▸ Task requirements: When you reach the line containing "Viewport: 276px width, 155px height." in the records below, set it down exactly, together with every later line through the end, but not the pictures.

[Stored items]
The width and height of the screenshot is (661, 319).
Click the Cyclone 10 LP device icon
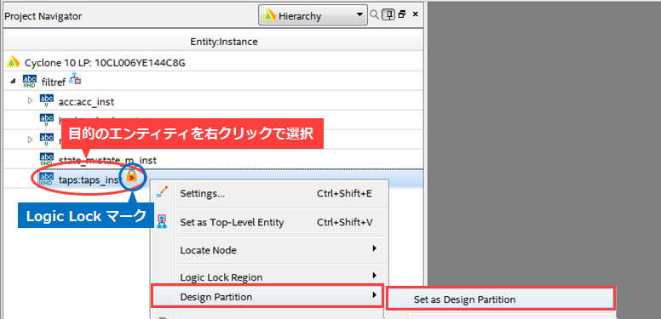(x=14, y=62)
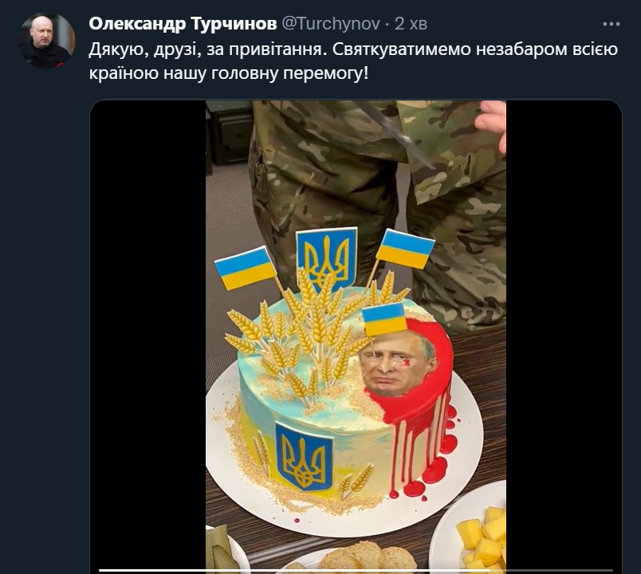Viewport: 641px width, 574px height.
Task: Jump to the unplayed end of the progress bar
Action: [x=551, y=570]
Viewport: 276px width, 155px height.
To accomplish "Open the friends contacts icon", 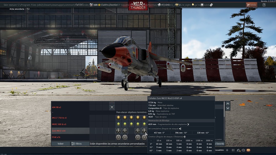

▸ Solution:
Viewport: 276px width, 155px height.
To accomplish "Open the friends contacts icon", 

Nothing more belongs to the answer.